RUBÉN REJA - LAS PALMAS DE GRAN CANARIA
Los constructores canarios alertaron ayer sobre el drástico recorte de financiación que sufre el sector por parte de la banca. "Nos han cerrado la puerta muy rápido", advirtió ayer el presidente de la Asociación de Empresarios de la Construcción (AEC), Jesús García Panasco, quien reconoció que "la desaceleración es más acusada de la que habíamos previsto en un principio". El responsable de los constructores, además, adelantó que el sector pedirá un conjunto de medidas a las administraciones públicas para aliviar la situación que soporta una actividad "estratégica para la economía".
Entre las medidas, destacó las de carácter fiscal, por las que la patronal propondrá actualizar la desgravación para adquisición de primera vivienda, que no ha sufrido ningún cambio desde 1996, algo que podría ayudar a mejorar la situación de la falta de demanda. Aparte, los constructores solicitarán una reducción del IGIC a la mitad (del 5 % al 2 %) por el pago de una vivienda. La patronal reconoce que "muchas promociones están paralizadas", al tiempo que asegura que la suspensión de pagos "está a la orden del día".
En este sentido, García Panasco, que sí reconoció que la vivienda ha comenzado a bajar en las Islas, alertó de que la recesión del sector se ha traducido ya en un incremento de desempleados.
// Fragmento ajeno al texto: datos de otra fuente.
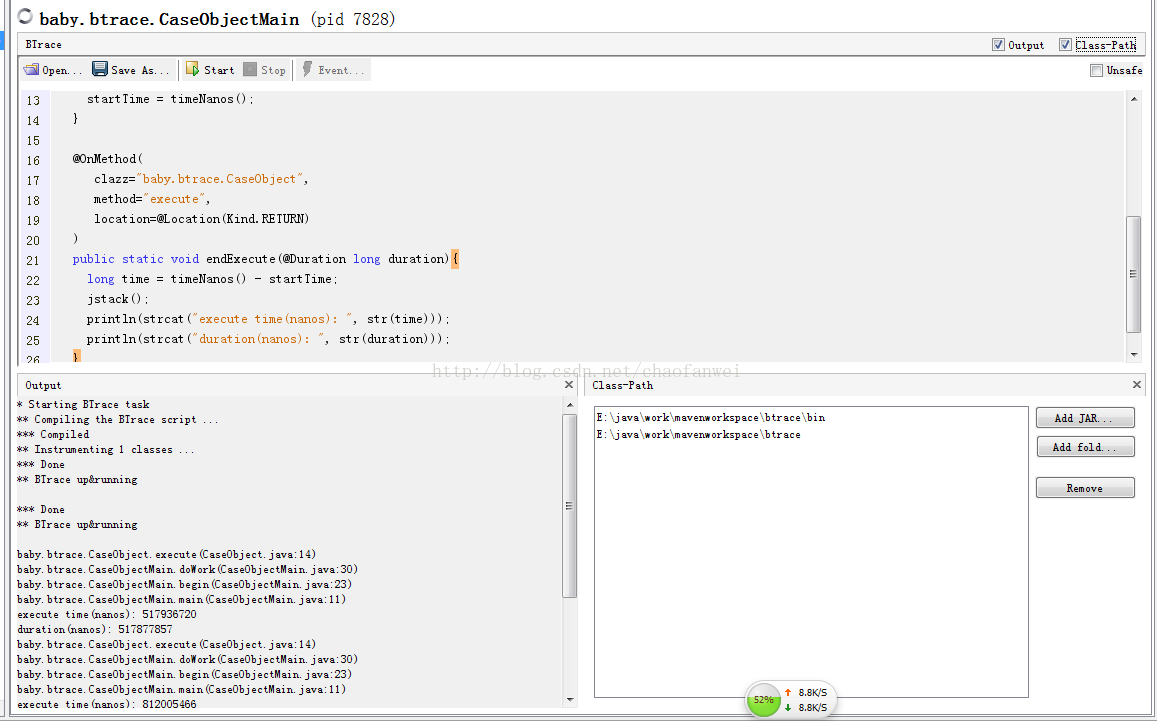Click the Event lightning icon
1157x721 pixels.
click(x=307, y=70)
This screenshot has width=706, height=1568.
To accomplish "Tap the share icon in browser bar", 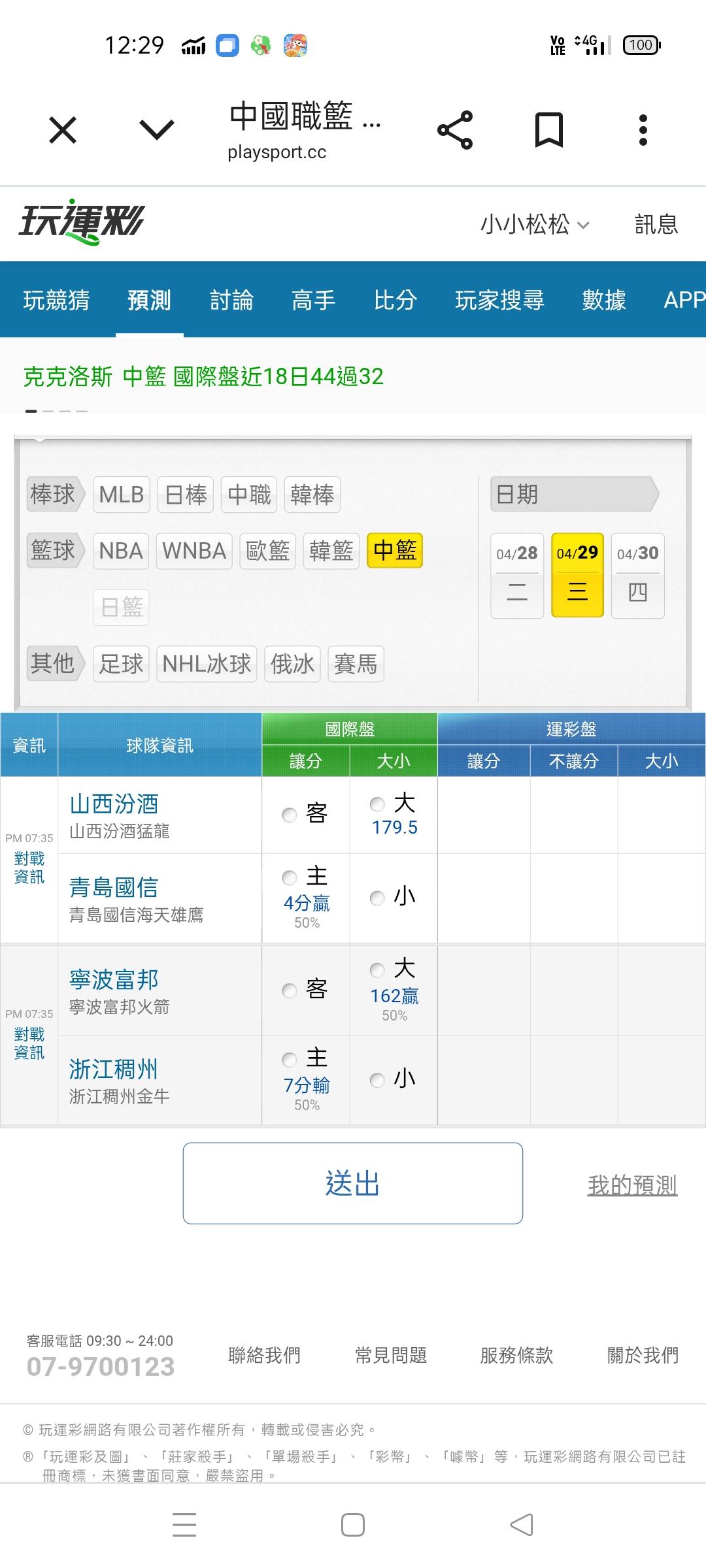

Una recesión inmobiliaria que puede afectar también a otros sectores. No obstante, García Panasco también destacó que la crisis financiera ha puesto en problemas a un sector cuyo desarrollo necesita de la confianza y del crédito del sistema financiero, que de momento no llega. Pese a este panorama, el representante de los constructores confía en que se produzca una normalización de la actividad a medio plazo.